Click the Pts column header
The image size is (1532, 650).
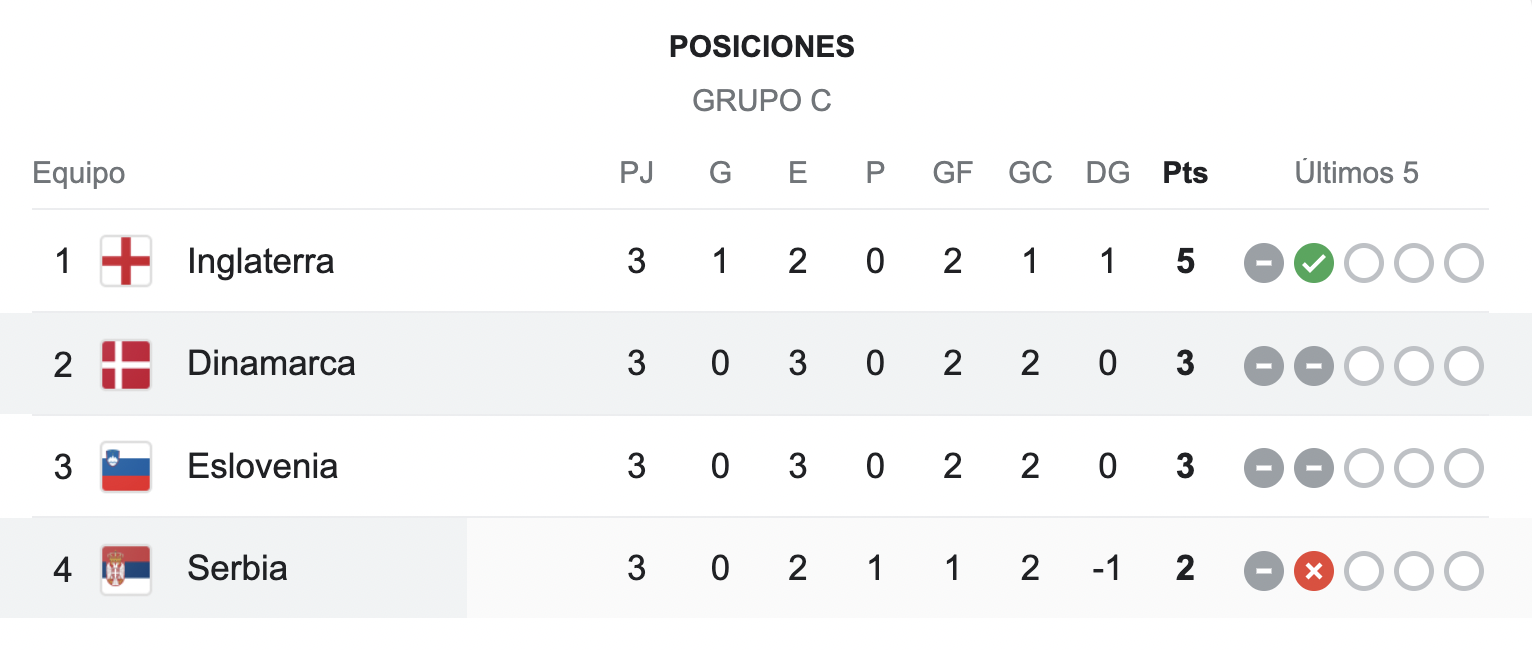pos(1185,173)
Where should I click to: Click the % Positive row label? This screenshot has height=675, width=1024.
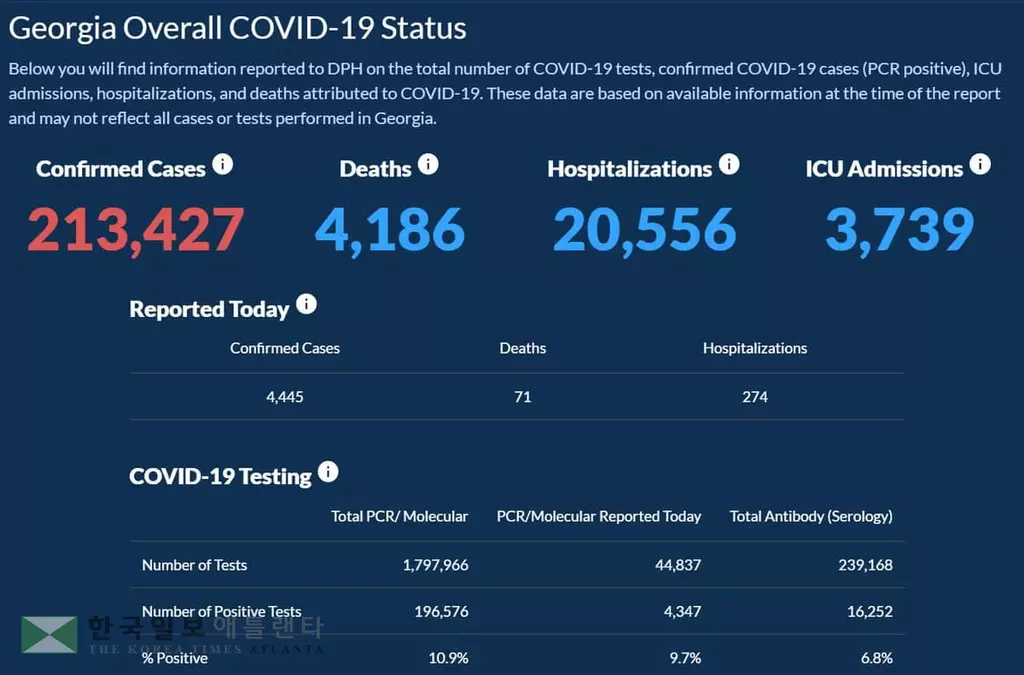pyautogui.click(x=175, y=658)
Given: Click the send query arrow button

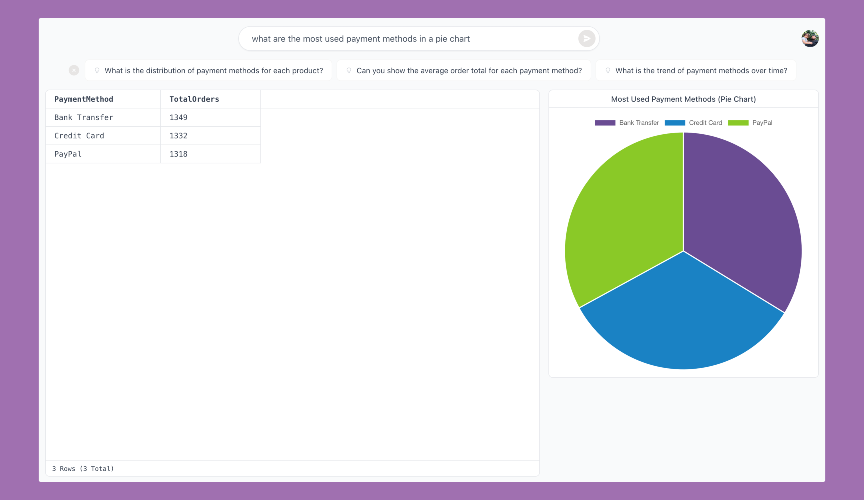Looking at the screenshot, I should click(x=586, y=39).
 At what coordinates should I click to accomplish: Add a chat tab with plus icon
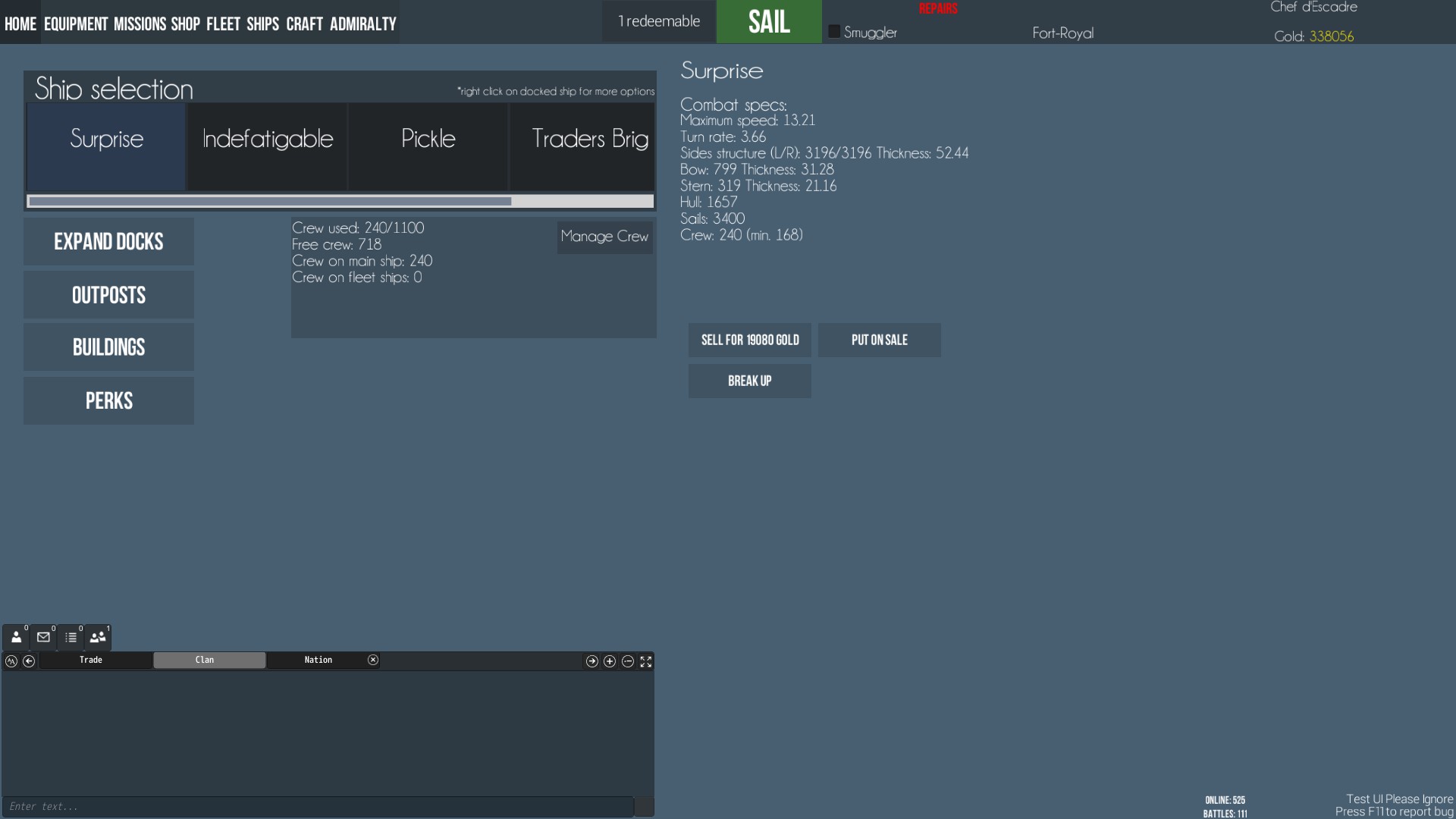[x=610, y=661]
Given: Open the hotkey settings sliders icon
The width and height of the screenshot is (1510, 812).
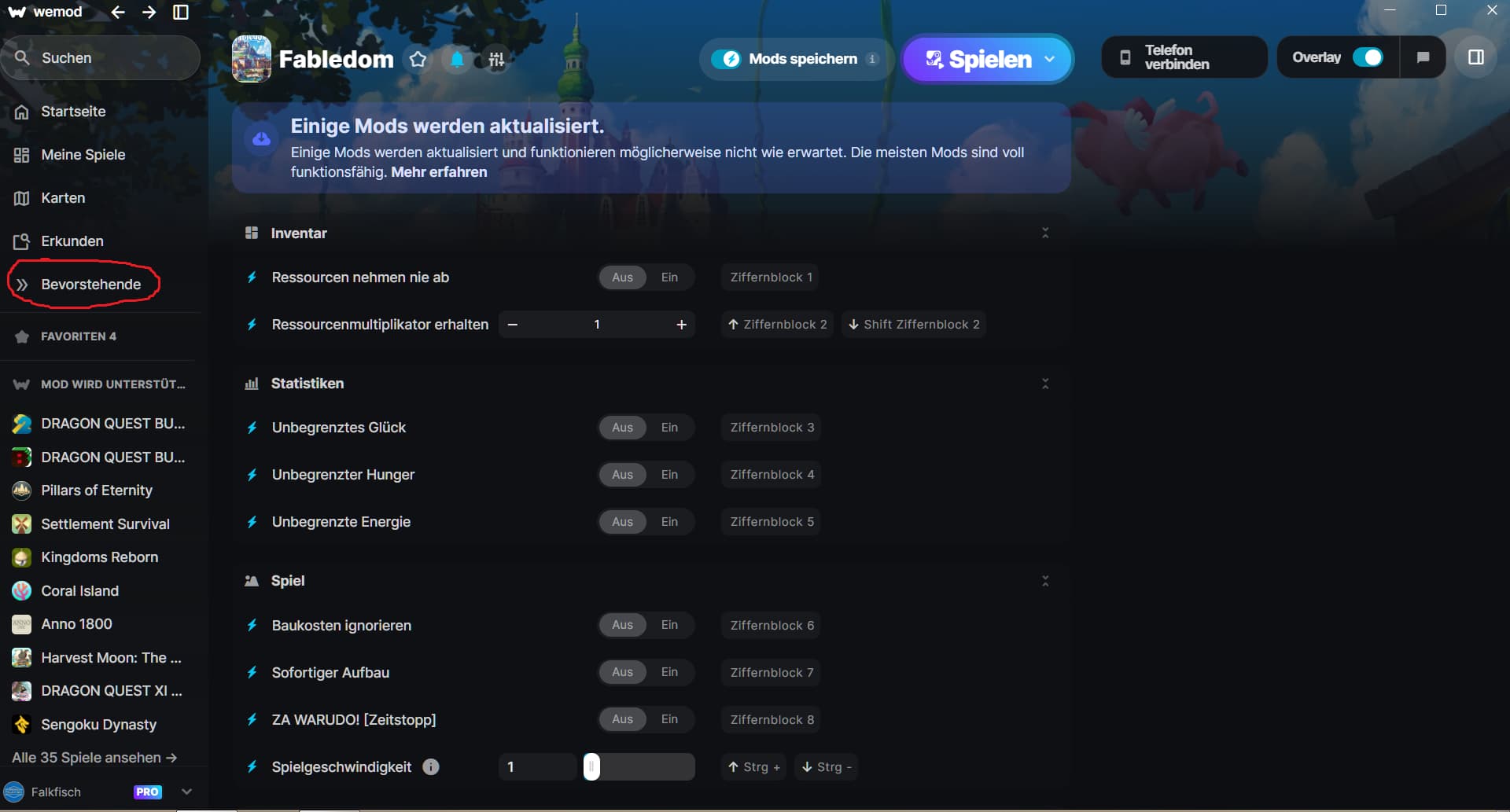Looking at the screenshot, I should pos(495,59).
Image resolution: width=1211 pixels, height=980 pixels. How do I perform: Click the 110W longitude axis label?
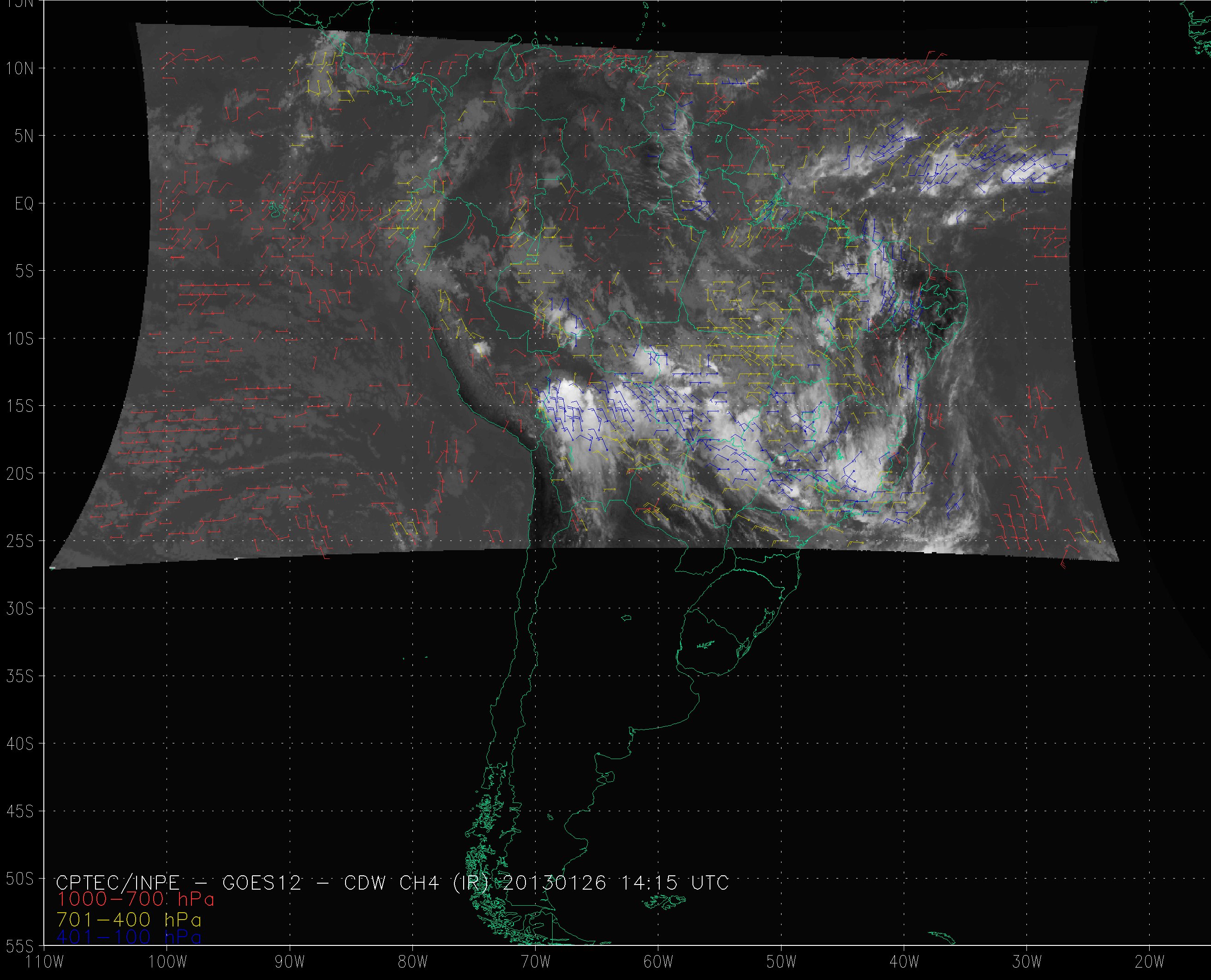pos(45,962)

- - - - -

Copy every row above verbatim, leaving out the pictures.

Answer to the task →
Click the Pts column header
The image size is (1532, 650).
pos(1185,173)
Where should I click to: Click the % Positive row label? This screenshot has height=675, width=1024.
pyautogui.click(x=175, y=658)
Given: Click the send query arrow button

Looking at the screenshot, I should click(x=586, y=39).
 At what coordinates should I click to accomplish: Add a chat tab with plus icon
[x=610, y=661]
Given: Open the hotkey settings sliders icon
The width and height of the screenshot is (1510, 812).
Looking at the screenshot, I should pos(495,59).
Image resolution: width=1211 pixels, height=980 pixels. How do I perform: Click the 110W longitude axis label?
pos(45,962)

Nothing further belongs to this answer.